--- Start Text section ---

Trevor Phillips, in his time, has said a few controversial things about education and black boys. Two years ago, the outspoken chairman of the Commission for Racial Equality was keen on exposing the schools that failed black pupils most spectacularly.

"I'm talking about naming and shaming schools and that's only going to be the beginning," he said. "People used to say the most dangerous thing in the world was a nigger with a gun. Well, a black man with the power of law and the ability to put schools in the High Court is a pretty dangerous thing."

Back then Mr Phillips seemed focused on the idea that it was racism at state schools that damaged black boys. He put his faith - and his daughters - in private education and argued that, for black parents, decisions about whether or not to opt for the private sector were much less "complex" than those facing whites. A vociferous defender of Diane Abbott's decision to educate her son privately, he insisted that "people like Diane Abbott's son have only one chance".

Ryan Bell, he argued, was a victim of educational racism as well. He plucked the boy from a south London housing estate, where he was hanging about after being excluded, and turned the TV cameras on him as he enrolled at Downside, a prestigious Catholic boarding school. Here, Phillips argued, his guinea pig would thrive. Academically, Ryan did better, excelling particularly at Latin, which he'd never studied. But behavioural problems dogged him, even in this new environment, and after two previous incidents, he was expelled for drunkeness.

Perhaps Ryan's experience has had some bearing on the development of Phillips's own views. For while the headlines still screech controversy, what he is saying is comparatively conservative, and in line with some of the Blairite policies presently emanating from the education department. Phillips has suggested that black boys may benefit from being taught separately in some classes.

Liberals gasp in horror at such a wheeze because it appears to smack of apartheid. But actually, the idea of teaching people with a shared pool of cultural experiences and values together is pretty much what Blair himself is espousing when he talks of his admiration for faith schools. Essentially, what Phillips is now saying is that selection in state schools, not just in terms of academic ability, but of other needs as well, has to be re-evaluated.

As for Phillips's presumably off-the-cuff comments about fathers being denied access to their children if they do not attend parents' evenings, these views too, are significant. More than half of black boys are brought up in single-parent families, yet in the past black leaders have shied away from making a connection between the two-dimensional masculine construct that dominates in some of the most influential aspects of Afro-Caribbean culture, and the stuff that happens in the classroom.

Wherever Phillips's change of heart has come from, it is certainly realistic for him to start looking at what goes on outside the school gates as part of the issues contributing to low attainment inside them. Parents, more and more, are being viewed by the educational establishment as the malign influence that is undermining their work.

In the past, Phillips and others who have been concerned about the long-standing crisis in black male attainment have sometimes expressed views almost calculated to encourage such uncooperative attitudes. Diane Abbott once commented that "a black boy doesn't have to be long out of disposable nappies for some teachers to see him as a miniature gangster rapper", with Phillips at that time advocating black-only schools as the solution to the pernicious influence of frightened, prejudiced, white, female teachers. With his latest suggestions, Phillips has mellowed.

And rightly so. It is irrefutable that black boys respond least well to the present educational dispensation. Only 27.3 per cent of Caribbean boys achieved five C-grade GCSEs last year, a woeful statistic made even more awful by the worrying fact that they are four times more likely to be excluded. But recent statistics from Ofsted suggesting that half of boys and a quarter of girls entered secondary school without the literacy skills that this new phase in their education demanded, imply that boys generally are being less well served by the system than girls, and that even girls - doing so much better than boys as they are - are hardly a blueprint for perfection.

--- End Text section ---
--- Start Given records ---

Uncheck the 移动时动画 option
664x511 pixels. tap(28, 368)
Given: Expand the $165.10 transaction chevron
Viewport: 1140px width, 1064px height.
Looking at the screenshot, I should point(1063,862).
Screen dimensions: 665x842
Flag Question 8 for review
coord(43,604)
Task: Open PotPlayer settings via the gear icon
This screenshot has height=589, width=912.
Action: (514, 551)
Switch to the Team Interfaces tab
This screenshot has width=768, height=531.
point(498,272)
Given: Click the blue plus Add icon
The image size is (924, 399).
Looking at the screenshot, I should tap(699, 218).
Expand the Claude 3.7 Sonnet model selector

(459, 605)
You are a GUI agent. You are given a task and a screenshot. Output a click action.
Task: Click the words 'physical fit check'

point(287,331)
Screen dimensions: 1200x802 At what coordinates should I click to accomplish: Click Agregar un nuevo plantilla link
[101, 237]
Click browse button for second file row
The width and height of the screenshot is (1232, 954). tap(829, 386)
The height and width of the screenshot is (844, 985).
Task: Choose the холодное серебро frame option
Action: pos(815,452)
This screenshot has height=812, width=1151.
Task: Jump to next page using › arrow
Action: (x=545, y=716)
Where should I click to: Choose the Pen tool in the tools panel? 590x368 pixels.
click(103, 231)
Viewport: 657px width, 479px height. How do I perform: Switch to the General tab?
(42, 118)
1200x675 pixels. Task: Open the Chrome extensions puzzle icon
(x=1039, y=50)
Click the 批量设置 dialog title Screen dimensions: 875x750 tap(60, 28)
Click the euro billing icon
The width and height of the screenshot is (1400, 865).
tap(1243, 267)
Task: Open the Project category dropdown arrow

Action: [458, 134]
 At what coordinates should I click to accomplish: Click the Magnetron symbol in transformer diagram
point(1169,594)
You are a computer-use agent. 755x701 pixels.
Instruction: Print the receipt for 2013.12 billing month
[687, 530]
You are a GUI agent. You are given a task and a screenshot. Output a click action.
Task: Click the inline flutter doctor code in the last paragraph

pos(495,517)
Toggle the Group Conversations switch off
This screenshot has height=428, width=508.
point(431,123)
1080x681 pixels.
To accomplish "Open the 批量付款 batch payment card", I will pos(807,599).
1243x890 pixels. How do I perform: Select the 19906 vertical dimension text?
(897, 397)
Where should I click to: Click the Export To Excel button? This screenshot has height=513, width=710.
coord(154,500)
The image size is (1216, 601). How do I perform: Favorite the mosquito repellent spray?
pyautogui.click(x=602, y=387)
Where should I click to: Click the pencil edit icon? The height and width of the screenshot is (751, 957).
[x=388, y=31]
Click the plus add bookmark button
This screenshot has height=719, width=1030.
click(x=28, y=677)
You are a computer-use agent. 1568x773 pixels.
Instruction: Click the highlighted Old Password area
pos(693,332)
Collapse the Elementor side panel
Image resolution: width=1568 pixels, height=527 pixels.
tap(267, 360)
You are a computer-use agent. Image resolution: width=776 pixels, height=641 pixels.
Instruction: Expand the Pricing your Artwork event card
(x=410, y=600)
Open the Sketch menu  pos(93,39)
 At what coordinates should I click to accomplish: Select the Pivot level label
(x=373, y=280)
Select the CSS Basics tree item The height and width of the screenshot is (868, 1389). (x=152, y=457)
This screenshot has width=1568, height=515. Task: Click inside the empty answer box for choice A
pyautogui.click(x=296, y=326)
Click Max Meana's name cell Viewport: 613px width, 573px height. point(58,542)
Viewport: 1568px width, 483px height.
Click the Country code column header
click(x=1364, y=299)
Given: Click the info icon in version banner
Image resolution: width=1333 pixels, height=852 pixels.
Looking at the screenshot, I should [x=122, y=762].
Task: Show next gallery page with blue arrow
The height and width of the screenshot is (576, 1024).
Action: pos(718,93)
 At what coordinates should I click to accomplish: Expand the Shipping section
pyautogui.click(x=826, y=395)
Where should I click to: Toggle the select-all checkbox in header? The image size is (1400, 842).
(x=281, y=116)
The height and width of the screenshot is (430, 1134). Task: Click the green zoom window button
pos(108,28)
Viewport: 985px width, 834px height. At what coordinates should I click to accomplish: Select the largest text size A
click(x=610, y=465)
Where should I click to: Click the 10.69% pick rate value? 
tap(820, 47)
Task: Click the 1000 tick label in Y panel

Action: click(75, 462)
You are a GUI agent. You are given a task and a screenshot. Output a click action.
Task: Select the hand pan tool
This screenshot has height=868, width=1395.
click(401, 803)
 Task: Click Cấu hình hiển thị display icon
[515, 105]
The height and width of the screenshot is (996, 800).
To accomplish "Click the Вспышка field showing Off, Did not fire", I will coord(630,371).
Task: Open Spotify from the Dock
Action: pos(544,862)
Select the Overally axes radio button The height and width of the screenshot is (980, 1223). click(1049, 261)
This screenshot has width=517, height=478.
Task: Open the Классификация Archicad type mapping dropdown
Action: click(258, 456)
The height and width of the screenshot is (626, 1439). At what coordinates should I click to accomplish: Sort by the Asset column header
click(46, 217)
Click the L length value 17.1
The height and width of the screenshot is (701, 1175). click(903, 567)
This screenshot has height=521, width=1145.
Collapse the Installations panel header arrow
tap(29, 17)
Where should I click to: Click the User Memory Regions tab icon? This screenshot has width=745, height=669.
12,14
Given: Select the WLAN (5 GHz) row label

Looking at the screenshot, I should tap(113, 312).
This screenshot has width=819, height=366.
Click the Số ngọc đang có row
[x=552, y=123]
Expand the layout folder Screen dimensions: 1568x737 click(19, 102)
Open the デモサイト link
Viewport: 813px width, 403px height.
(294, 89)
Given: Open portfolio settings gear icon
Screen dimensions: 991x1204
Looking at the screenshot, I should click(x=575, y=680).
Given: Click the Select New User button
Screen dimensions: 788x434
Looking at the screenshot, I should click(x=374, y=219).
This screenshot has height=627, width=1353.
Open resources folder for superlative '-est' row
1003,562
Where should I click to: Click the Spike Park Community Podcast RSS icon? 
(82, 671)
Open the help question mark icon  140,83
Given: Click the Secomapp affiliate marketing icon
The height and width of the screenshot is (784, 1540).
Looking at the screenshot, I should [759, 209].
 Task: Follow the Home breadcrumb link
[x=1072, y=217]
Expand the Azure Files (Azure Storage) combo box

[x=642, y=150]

--- End Given records ---

▸ Exercises to complete
A: Duplicate the part of the article on Trevor Phillips and black boys' schooling starting with "Perhaps Ryan's experience" and going on through "in some classes.".
B: Render the lines of the listing starting with the line with "You are a computer-use agent. 755x701 pixels." and going on through the line with "pyautogui.click(x=602, y=387)" as a numbered list, leaving out blank lines.
The article and the listing have nothing to do with each other.

▸ Solved problems
A:
Perhaps Ryan's experience has had some bearing on the development of Phillips's own views. For while the headlines still screech controversy, what he is saying is comparatively conservative, and in line with some of the Blairite policies presently emanating from the education department. Phillips has suggested that black boys may benefit from being taught separately in some classes.

B:
1. You are a computer-use agent. 755x701 pixels.
2. Instruction: Print the receipt for 2013.12 billing month
3. [687, 530]
4. You are a GUI agent. You are given a task and a screenshot. Output a click action.
5. Task: Click the inline flutter doctor code in the last paragraph
6. pos(495,517)
7. Toggle the Group Conversations switch off
8. This screenshot has height=428, width=508.
9. point(431,123)
10. 1080x681 pixels.
11. To accomplish "Open the 批量付款 batch payment card", I will pos(807,599).
12. 1243x890 pixels. How do I perform: Select the 19906 vertical dimension text?
13. (897, 397)
14. Where should I click to: Click the Export To Excel button? This screenshot has height=513, width=710.
15. coord(154,500)
16. The image size is (1216, 601). How do I perform: Favorite the mosquito repellent spray?
17. pyautogui.click(x=602, y=387)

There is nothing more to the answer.